DraftKings has released its Q1 2024 financial results revealing revenue of $1.17 billion, up by 53% year-on-year.
In an investors call, DraftKings CEO Jason Robbins cited continued healthy customer engagement, new customers acquisition, the expansion of sports betting into new jurisdictions, higher structural sportsbook hold percentage, and improved promotional reinvestment for Sportsbook and iGaming, as the main drivers behind the positive results.
“DraftKings’ performance in the first quarter of 2024 was outstanding, reflecting healthy revenue growth and a scaled fixed cost structure that positions us to drive rapidly improving Adjusted EBITDA. We successfully launched our online sportsbook in Vermont and North Carolina with highly efficient customer acquisition.

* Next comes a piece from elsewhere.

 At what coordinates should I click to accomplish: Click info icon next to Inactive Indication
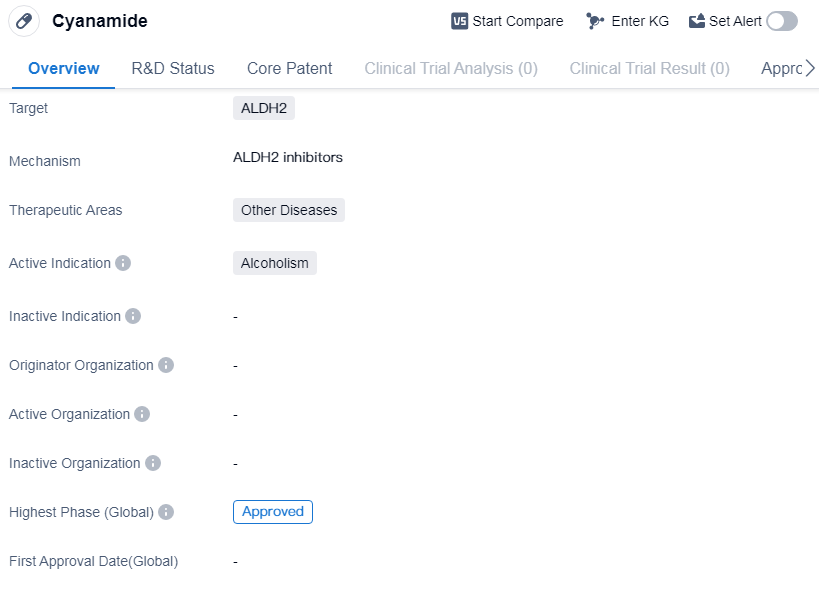(133, 316)
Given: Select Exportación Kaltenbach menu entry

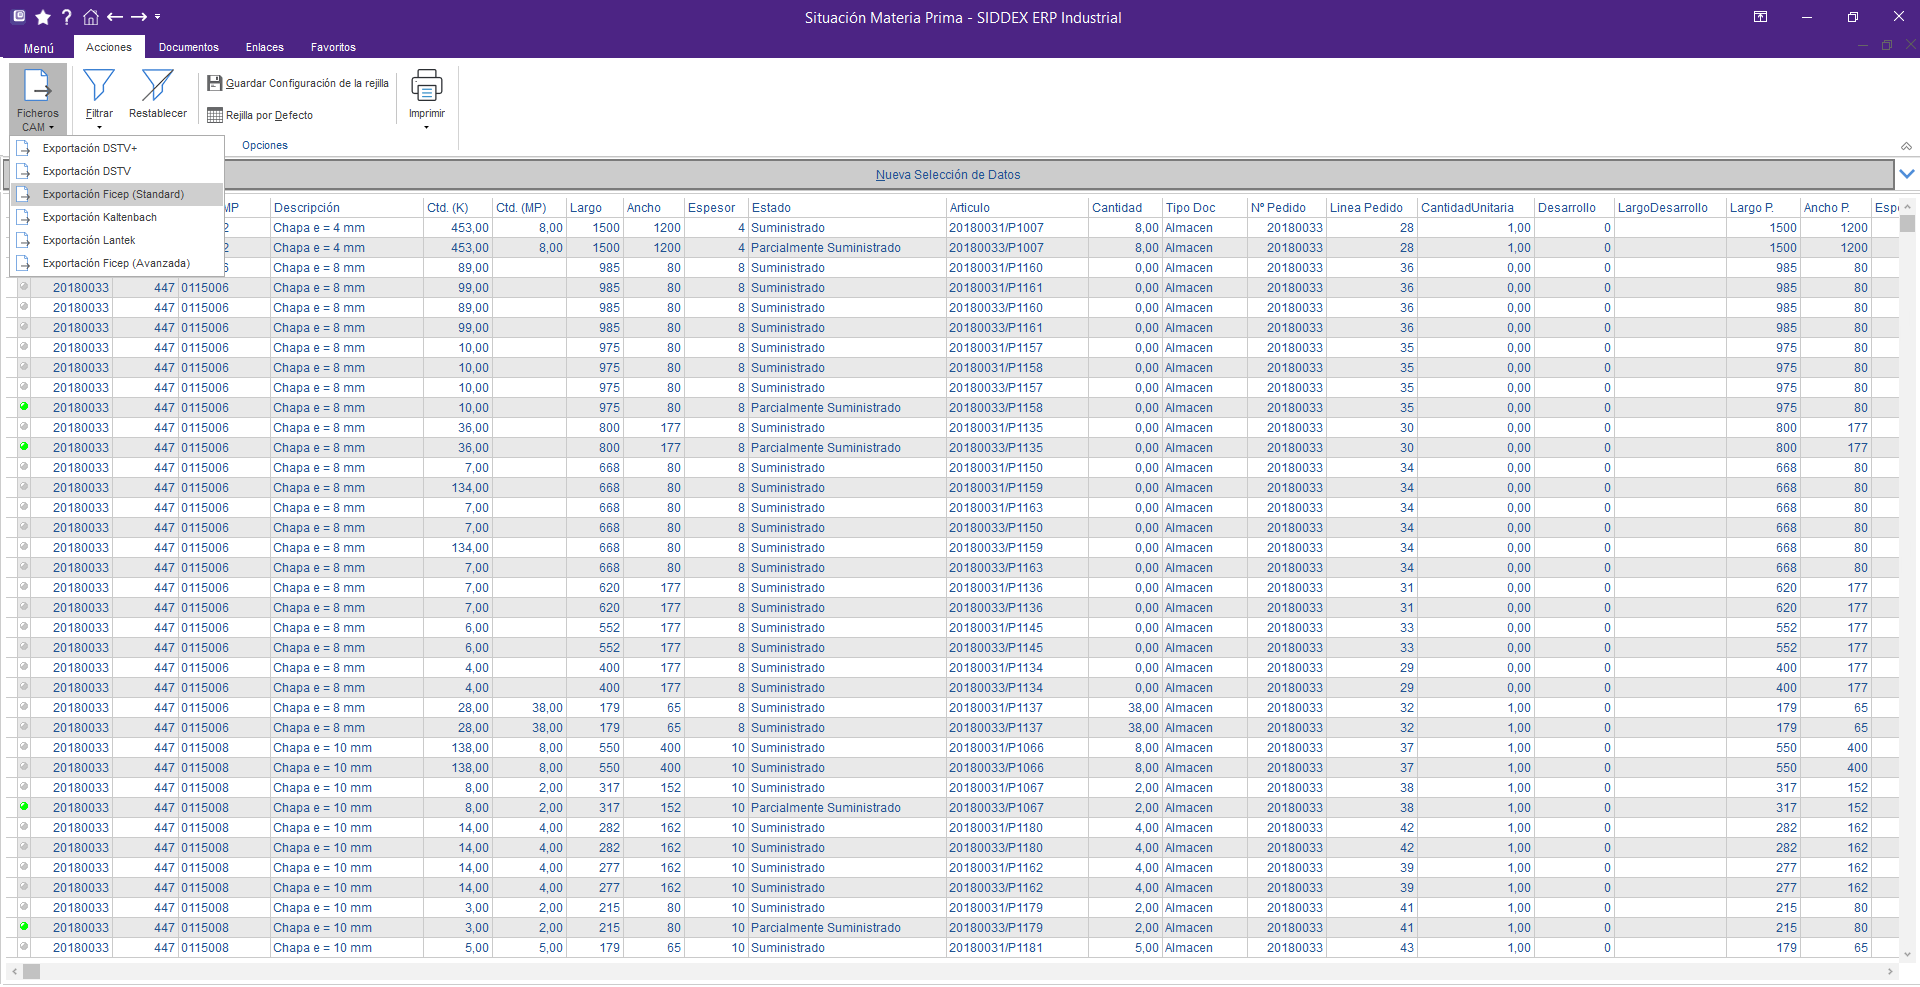Looking at the screenshot, I should (x=100, y=217).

Looking ahead, we remain committed to maximizing shareholder value through continued innovation, operational excellence and disciplined capital allocation.”
Q1 2024 Report Highlights
- Q1 Revenue; $1.174 billion, up 52.6%
- Loss from operations; -$138.8 million, 64.3% decrease on losses reported in Q1 2023
- Adjusted EBITDA; $22.3 million
- Monthly Unique Payers (“MUPs”) increased to 3.4 million, up by 23%
- Average revenue per customer was $114, up by 25%
2024 Revenue Guidance Midpoint Raised to $4.9 Billion
DraftKings has revised its fiscal year 2024 revenue projection to between $4.8 billion and $5.0 billion, up from the previously stated range of $4.65 billion to $4.90 billion announced on February 15th, 2024. This updated guidance reflects a year-over-year growth rate of 31% to 36%.
Alan Ellingson, DraftKings’ Chief Financial Officer added:
“We are raising the midpoint of our fiscal year 2024 revenue guidance to $4.9 billion from $4.775 billion and the midpoint of our Adjusted EBITDA guidance to $500 million from $460 million as a result of our excellent first quarter results and improved outlook on customer acquisition and engagement for the rest of 2024.
We expect Adjusted EBITDA Flow-through Percentage to exceed 50% for fiscal year 2024 as we expand our gross margin and exert discipline on our cost structure, while simultaneously investing in promotions and marketing in accordance with our LTV to CAC targets.”